TEENAGE swimming star Erraid Davies has revealed she celebrated becoming the youngest ever Scottish Commonwealth medallist with a victory can of Scotland’s other national drink.
The 13-year-old became an instant national heroine as she was roared on by a packed Tollcross International Swimming Centre in Glasgow to finish third in the para-sport 100m breaststroke final on Sunday night.
The Shetland teenager with the beaming smile, who is finding fame worldwide, said: “My mum and dad were just really happy and I got a huge hug and a ‘well done’. When we got back we went to the dining hall of the hotel and I had some Irn-Bru.
“I was just really happy – I didn’t expect it. All I wanted was a PB [personal best],” she said.
Erraid, who was diagnosed with the hip disorder Perthes’ disease aged four, resulting in her being in a wheelchair for four years, took a standing ovation in her stride following the medal ceremony.
The teenager also confessed she had kept her training and her appearance at the Commonwealth Games a secret from her school friends as she “didn’t really know how to tell them”.
Erraid, who is originally from Dundee, trains in a 16.6m three-lane pool at Brae – a third of the length of the Olympic sized pool where she won bronze – and swims nine times a week. The pool is 45 minute drive from her home at Skeld.
The pupil at Anderson High School in Lerwick described the attention she has received since her win as “weird” and said it was something she never expected.
Both Judy Murray, tennis champ Andy Murray’s mother, and First Minister Alex Salmond were quick to take to their Twitter accounts and congratulate Erraid, whose name began trending worldwide on Twitter as soon as she clinched the historic bronze.
Ms Murray said: “Well done wee Erraid Davies. Just 13 and from the Shetland Islands. Bronze medal 100m Para breaststroke. How big was her smile? Adorable.”
First Minister Alex Salmond said: “Congrats to Scotland’s youngest-ever Commonwealth Games competitor Erraid Davies winning a brilliant Bronze #GoScotland.”
And yesterday Olympic champion swimmer Rebecca Adlington said she believed the Scottish the teenager was “going to be a star”.
Her proud parents, David, 59, and Joyce, 54, said watching their daughter’s bronze-winning swim was a moment they would cherish for the rest of their lives.
Mr Davies said: “She got into swimming because she was told she was not to do any weight-bearing exercises and that the best thing for her was to swim.
“We had just moved to Shetland and she couldn’t swim, but she was soon taught and she has virtually never been out of the pool since.”
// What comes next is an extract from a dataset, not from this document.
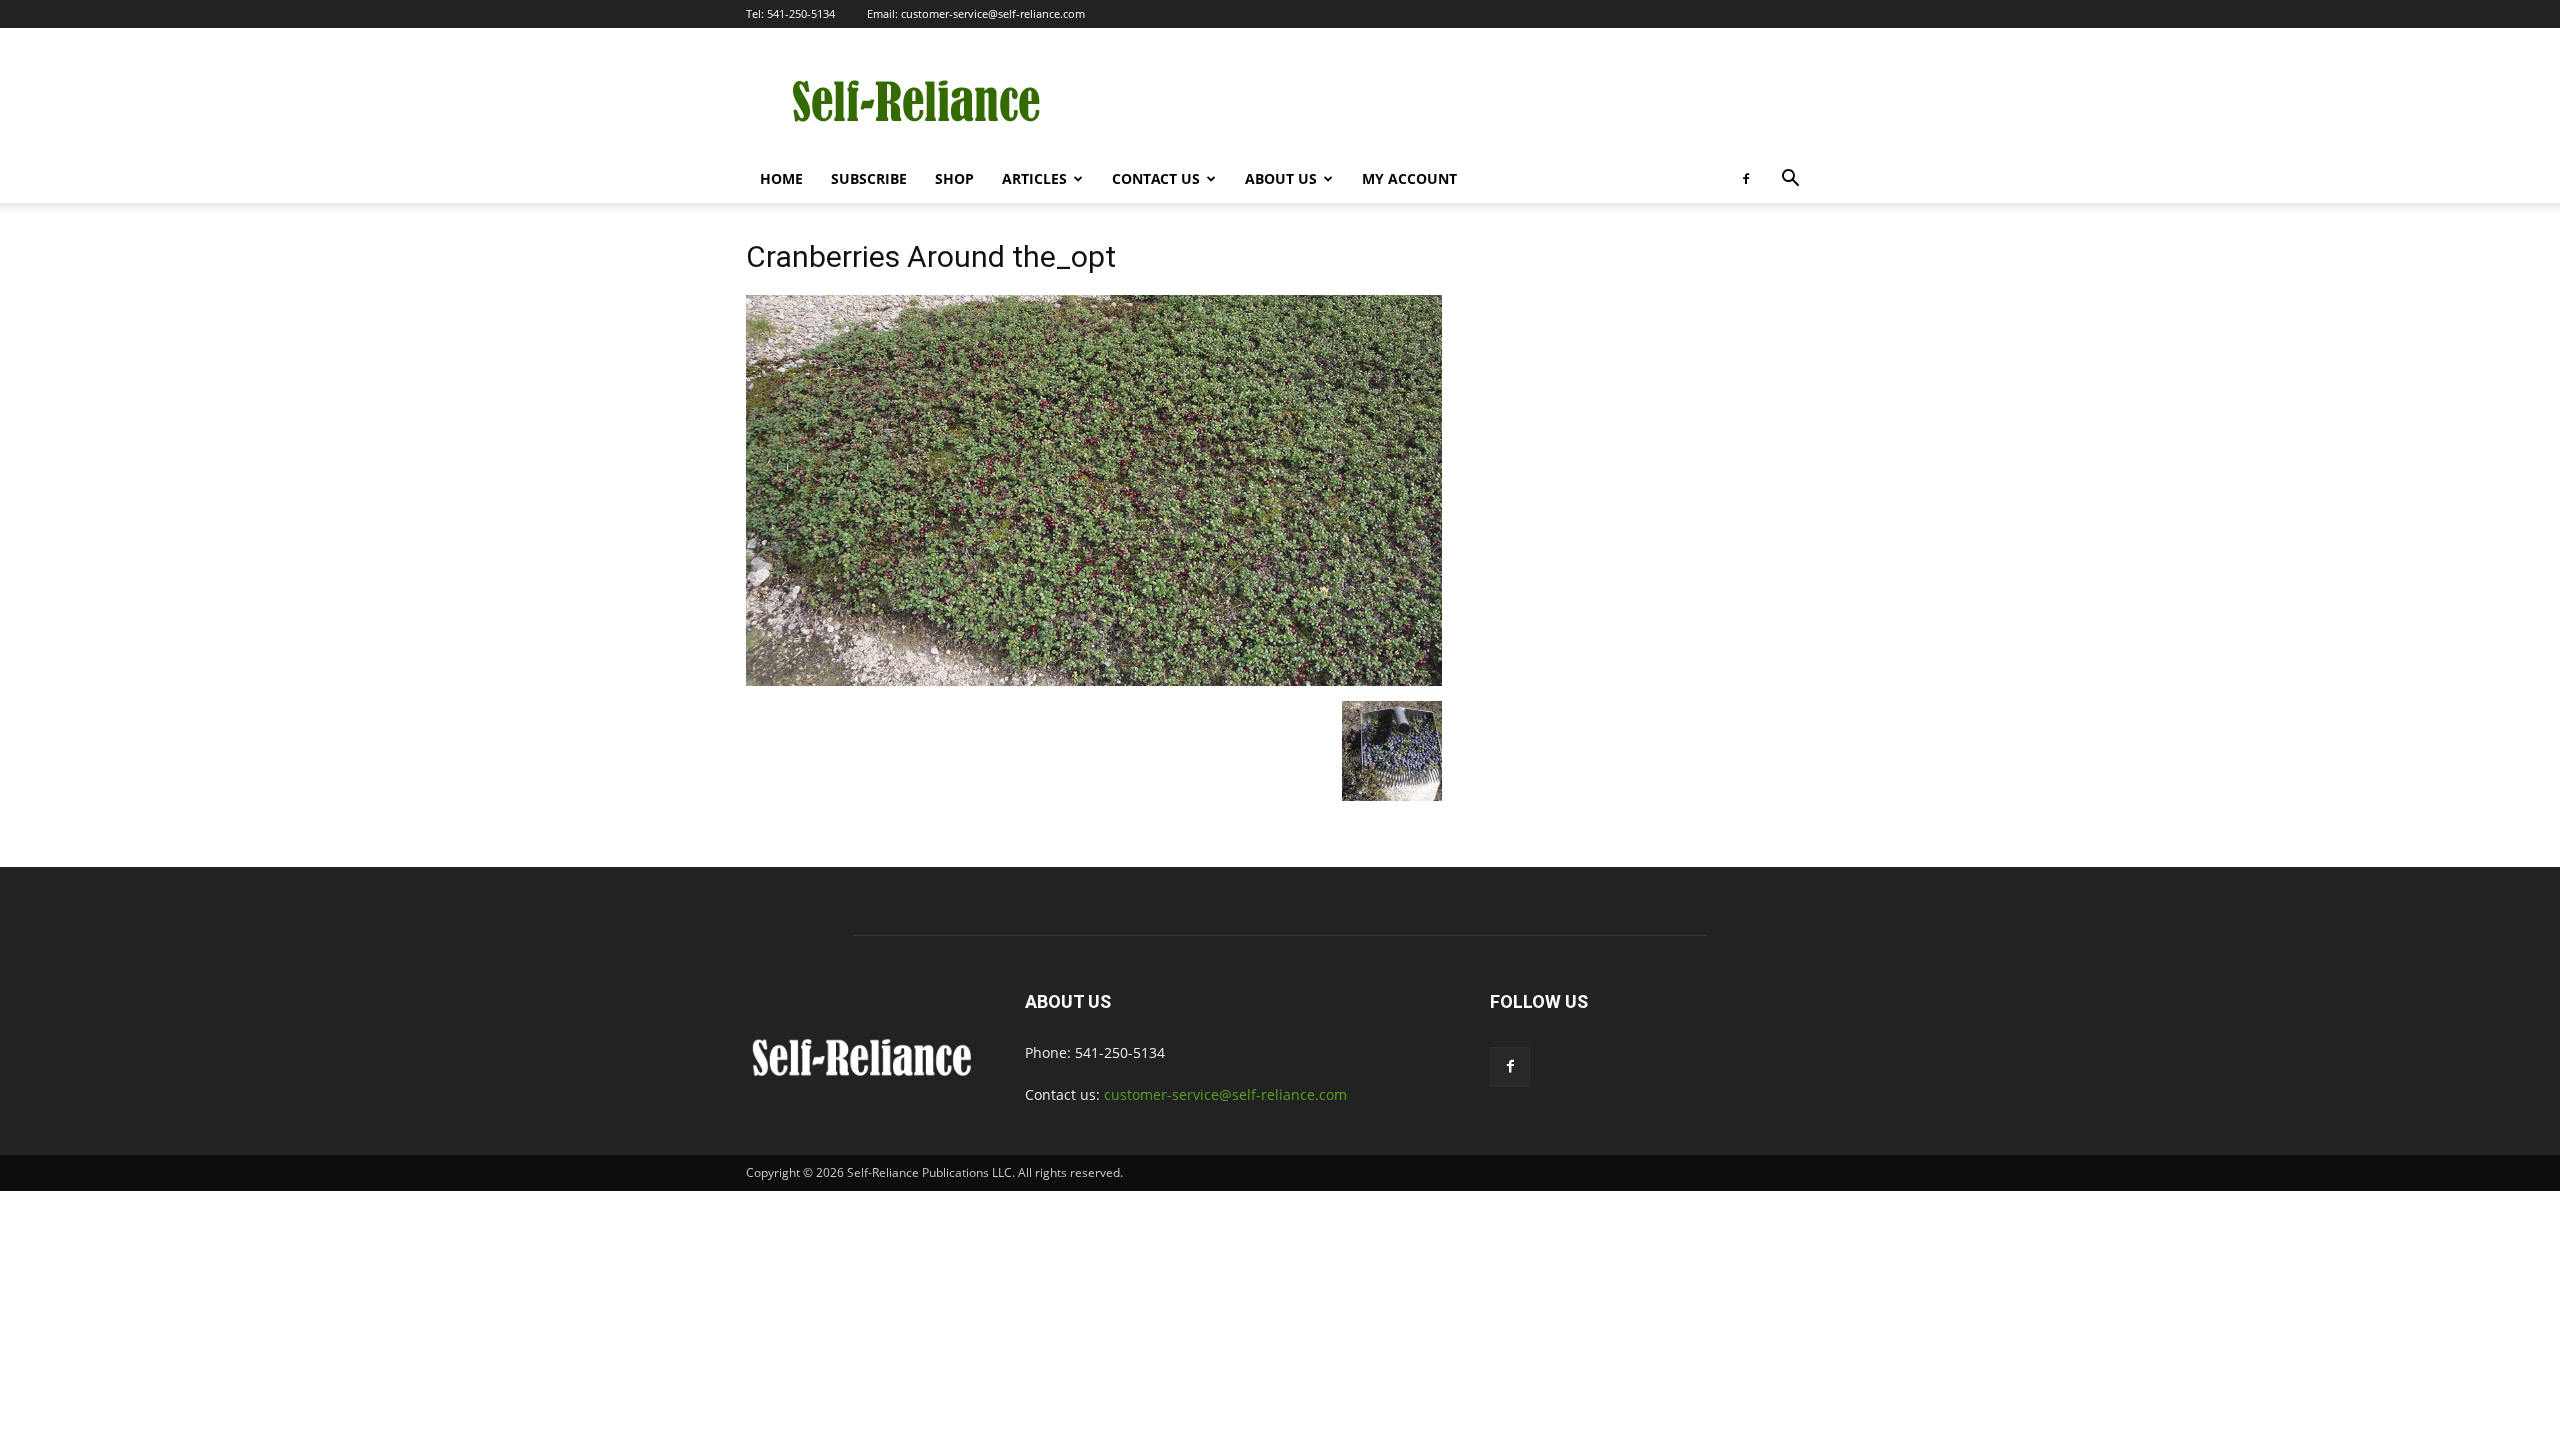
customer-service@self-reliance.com (993, 13)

He added: “She came in to the Games not knowing what she could achieve. At Erraid’s age, knocking a couple of seconds off your time is not difficult, but she knocked nearly five seconds off it and that’s what brought her the success. She deserves it, she worked really hard.”
Mrs Davies told how taking up swimming had transformed her daughter’s life. She said swimming had helped her daughter’s hip problems because it built up her muscle.
“From being four until the age of eight she was in a wheelchair – so there was a lot of frustration, a lot of emotion that Erraid felt that we coped with by swimming,” she said.
“Erraid coped by being able to be the best in the pool.”
The teenager has said she now has her sights set on the 2016 Paralympics in Brazil. Erraid said: “I will try to get into Rio 2016 but I’m not sure. I’ll just see what I get. I just love swimming.”